Забегая вперед, скажу – разобрались с этим говнюком. Он тоже тогда из Эйгена слинял, паскудник, причем куда раньше, чем я. Но нашли его, аж в Мейконге нашли. Ну, и… Ты понял.

Вот только это потом было, а в тот момент я сам себе не завидовал. В городе оставаться нельзя, а куда идти – непонятно. И главное – момент неудачный какой я выбрал. На Восток, в Селгар не сунешься, там наши местным купцам эликсир жизни только-только впарили. Нет, не вечной, а просто долгой. Очень он жизнь продлевал. Слушай, что значит – аферисты? У человека знаешь сколько всякой гадости в теле оседает? И если ее своевременно не вывести, то он будет болеть, а после непременно умрет. А вот если вывести, естественным путем, понятное дело, то жизни ого-го как прибавится, а самый естественный путь, он ведет в туалет. Так что все без обмана. Жалко, купцы этого не оценили. Точнее – оценили, но не так, как надо.

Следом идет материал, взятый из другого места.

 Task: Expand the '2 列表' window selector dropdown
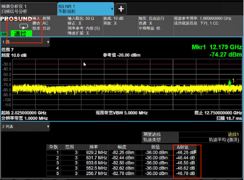pyautogui.click(x=48, y=127)
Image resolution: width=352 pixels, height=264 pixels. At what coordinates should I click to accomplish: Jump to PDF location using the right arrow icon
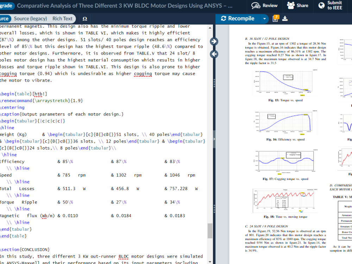(x=214, y=41)
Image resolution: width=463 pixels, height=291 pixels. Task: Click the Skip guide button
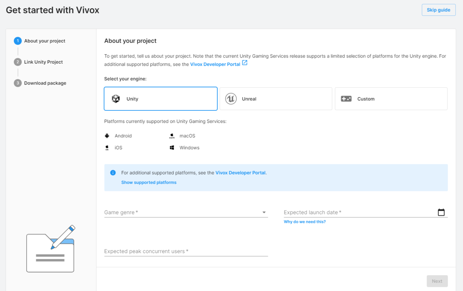point(438,10)
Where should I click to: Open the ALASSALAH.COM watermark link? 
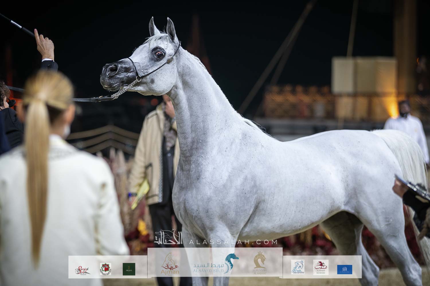[233, 242]
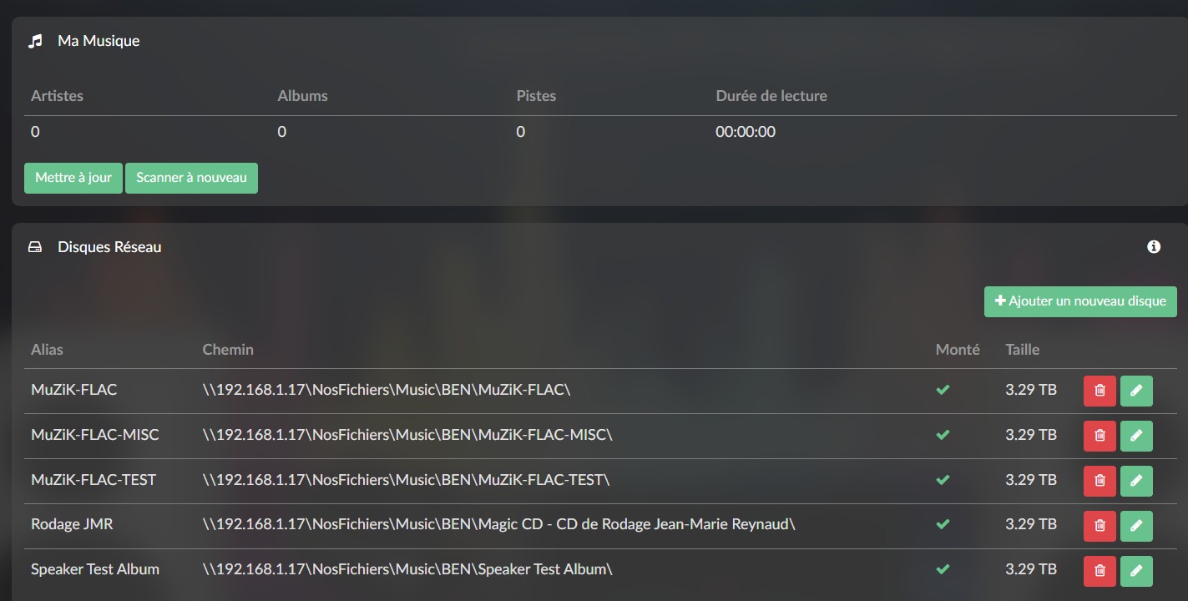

На юг я сам не хотел, там из нас чучела делают, а на Севере холодно и народ очень недружелюбный живет.

А после еще мой портрет везде на стенах развешали и в сопредельные державы разослали, изуверы такие. Так что мне только в глухие места осталось забиться. Вот я и забился, да в такое, что никто туда забрести не мог, даже случайно. Куда? На самую границу плато Фоим, за которым лежит Грускат, исконные орочьи владения. Кто туда пойдет доброй волей? Да никто.

Паршивое место, скажу тебе так. До сих пор – как вспомню, так вздрогну.

Вот там я два года прожил, столько мне тогда наш старейшина Фольк отмерил для отсутствия в Эйгене. Ох, и суровые были денечки. Летом – жара, от болот, что слева от плато, вонь постоянная ползет, и то и дело йети туда-сюда бегают, все камни куда-то таскают. Они вообще туповаты и камни очень любят, все время с ними возятся. А зимой там холодина и волки воют бесперечь, того и гляди – сожрут. Я потому дом не стал строить, ну его, больно в глаза бросается. Вырыл себе берлогу под корнями дуба пятисотлетнего и в ней жил.

А то еще орки нагрянут из долины Грускат. Они всегда через плато на земли Запада и Востока в набег шли, чего им йети бояться, у них же с ними дружба давняя, кровью скрепленная. Они всем Темным Властелинам всегда вместе служили, да, бок о бок, так сказать.

И вот когда срок мой к концу подходил, тогда и случилось то, что тебе интересно.

Что? Нет, я не уснул, просто отдыхаю. Глаза закрыл? Им тоже нужен отдых. Я старенький, я скоро умру.

Так вот – было это по весне, я как раз вскоре собирался из этой берлоги убраться насовсем. Хотел только, чтобы снег сошел окончательно – холодно, знаешь ли, да и потом – какие-никакие следы на нем остаются, а волки по весне голодные до крайности. Им что тощий безмозглый заяц, что такой же тощий, но башковитый пикси – все едино.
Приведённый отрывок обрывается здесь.